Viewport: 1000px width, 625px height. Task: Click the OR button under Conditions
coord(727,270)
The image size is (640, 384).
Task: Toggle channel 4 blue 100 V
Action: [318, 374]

Task directions —
Give the material above back in full, exactly as written.

Solution for this exercise —
Viewport: 1000px width, 625px height. Task: Click the OR button under Conditions
coord(727,270)
The image size is (640, 384).
Task: Toggle channel 4 blue 100 V
Action: [318, 374]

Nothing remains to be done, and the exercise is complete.